Selon les projections pour les années 2016-2020, certains traitements pourraient reculer (psychotropes), et certaines pathologies continuer à progresser (+ 455 000 patients diabétiques en 2020 ; + 604 000 malades cardio-neuro-vasculaires). Mais la croissance des dépenses de soins devrait quand même ralentir, en raison d’une pression démographique moindre par rapport à la période 2012-2015 (par exemple, le taux de croissance annuel moyen** des maladies cardio-neuro-vasculaires n’augmenterait que de 2,7 % entre 2016 et 2020 au lieu de 3,3 % entre 2012 et 2015).

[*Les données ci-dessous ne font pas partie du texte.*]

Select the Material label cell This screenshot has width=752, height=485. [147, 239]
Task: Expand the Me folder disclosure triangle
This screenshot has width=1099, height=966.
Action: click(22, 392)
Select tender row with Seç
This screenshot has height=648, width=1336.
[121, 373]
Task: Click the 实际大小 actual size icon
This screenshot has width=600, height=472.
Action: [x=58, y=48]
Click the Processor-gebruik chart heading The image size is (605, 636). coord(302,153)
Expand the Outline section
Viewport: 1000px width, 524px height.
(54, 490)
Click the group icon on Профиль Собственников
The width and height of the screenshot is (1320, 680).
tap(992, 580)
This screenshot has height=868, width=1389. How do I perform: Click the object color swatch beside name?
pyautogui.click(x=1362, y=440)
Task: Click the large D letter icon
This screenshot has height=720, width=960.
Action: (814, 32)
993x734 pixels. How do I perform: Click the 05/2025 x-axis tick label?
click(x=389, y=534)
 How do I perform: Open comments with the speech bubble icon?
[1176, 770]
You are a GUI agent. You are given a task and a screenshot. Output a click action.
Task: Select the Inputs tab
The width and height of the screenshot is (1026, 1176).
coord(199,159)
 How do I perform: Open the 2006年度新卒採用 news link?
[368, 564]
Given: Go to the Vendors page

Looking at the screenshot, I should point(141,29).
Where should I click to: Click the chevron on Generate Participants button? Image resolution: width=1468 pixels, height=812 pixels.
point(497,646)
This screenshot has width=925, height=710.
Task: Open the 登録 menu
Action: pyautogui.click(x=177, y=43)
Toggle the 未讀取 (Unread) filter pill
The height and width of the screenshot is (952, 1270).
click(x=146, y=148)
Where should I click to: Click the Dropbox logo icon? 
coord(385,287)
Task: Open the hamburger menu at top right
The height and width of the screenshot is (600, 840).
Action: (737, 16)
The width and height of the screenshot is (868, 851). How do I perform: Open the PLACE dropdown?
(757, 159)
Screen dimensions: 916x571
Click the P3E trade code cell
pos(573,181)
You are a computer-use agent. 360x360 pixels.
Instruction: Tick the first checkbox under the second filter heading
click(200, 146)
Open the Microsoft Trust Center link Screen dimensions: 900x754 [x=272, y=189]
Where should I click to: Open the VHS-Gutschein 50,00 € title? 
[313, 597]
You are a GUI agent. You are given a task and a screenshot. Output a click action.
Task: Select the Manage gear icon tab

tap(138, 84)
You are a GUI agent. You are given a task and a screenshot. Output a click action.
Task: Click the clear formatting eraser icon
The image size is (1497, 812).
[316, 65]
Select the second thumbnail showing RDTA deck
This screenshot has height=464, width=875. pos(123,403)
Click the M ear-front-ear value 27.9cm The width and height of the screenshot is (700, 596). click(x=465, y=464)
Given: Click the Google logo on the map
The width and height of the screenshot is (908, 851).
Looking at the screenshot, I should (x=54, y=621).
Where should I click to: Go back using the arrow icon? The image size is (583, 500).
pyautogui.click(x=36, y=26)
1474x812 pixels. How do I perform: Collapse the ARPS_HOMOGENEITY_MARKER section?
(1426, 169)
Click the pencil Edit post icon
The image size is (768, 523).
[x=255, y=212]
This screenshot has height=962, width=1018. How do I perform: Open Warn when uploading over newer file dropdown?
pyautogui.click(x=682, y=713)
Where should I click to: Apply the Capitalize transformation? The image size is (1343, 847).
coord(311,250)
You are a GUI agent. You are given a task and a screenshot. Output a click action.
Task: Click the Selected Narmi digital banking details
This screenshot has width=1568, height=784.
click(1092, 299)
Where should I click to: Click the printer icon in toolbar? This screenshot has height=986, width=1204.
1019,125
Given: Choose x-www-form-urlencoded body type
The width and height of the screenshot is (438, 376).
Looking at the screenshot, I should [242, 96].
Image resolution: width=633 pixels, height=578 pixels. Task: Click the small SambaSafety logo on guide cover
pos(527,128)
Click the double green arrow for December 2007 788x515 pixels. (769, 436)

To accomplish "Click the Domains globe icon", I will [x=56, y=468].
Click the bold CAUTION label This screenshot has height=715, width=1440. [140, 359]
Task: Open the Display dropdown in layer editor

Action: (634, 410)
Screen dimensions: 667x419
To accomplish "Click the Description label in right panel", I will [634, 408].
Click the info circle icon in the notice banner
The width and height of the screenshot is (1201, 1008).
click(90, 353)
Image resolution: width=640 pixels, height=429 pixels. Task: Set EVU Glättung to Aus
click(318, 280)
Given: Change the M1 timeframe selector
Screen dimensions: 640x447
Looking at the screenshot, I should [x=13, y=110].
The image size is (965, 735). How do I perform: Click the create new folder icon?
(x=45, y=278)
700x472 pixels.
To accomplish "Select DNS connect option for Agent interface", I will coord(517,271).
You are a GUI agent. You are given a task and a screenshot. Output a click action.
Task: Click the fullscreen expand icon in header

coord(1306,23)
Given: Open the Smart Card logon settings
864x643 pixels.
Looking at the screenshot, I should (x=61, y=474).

Les auteurs de ce travail, destiné à alimenter le rapport « Charges et produits », en soulignent les limites (la consommation de soins ne dit pas tout ; projections faites à partir des prévisions démographiques de l’Insee et dans l’hypothèse d’une épidémiologie constante), mais se réjouissent qu’il permette de repérer l’impact des nouveaux traitements (la dépense supplémentaire de 800 millions pour les maladies du foie et du pancréas en 2014 traduit l’arrivée des antirétroviraux dans l’hépatite C), d’entrevoir le virage ambulatoire (en témoigne, dans l’angine de poitrine, la diminution des dépenses d’hospitalisation parallèle à une hausse des soins infirmiers en ville), d’identifier des points d’amélioration (écarts avec les recommandations dans les parcours) et des leviers de maîtrise pour aider au pilotage du système de santé. Dans sa première édition en 2012, cette « cartographie » avait révélé, de manière inattendue, le poids de la santé mentale dans ces dépenses. Au fil des années, elle indique un recours croissant aux hospitalisations ponctuelles, un nombre accru de patients ayant plusieurs pathologies chroniques, et la persistance d’une croissance des dépenses, même si celle-ci devrait s’atténuer dans un avenir proche.

 

* En sachant qu’une même personne peut être repérée par plusieurs algorithmes (par exemple, un patient diabétique en insuffisance rénale). 56 fiches en ligne sur le site Ameli.fr.
** Le taux de croissance annuel moyen des dépenses (TCAM) résulte d’une augmentation des effectifs (liée au vieillissement de la population) et de l’évolution de la dépense moyenne par patient (effet prix).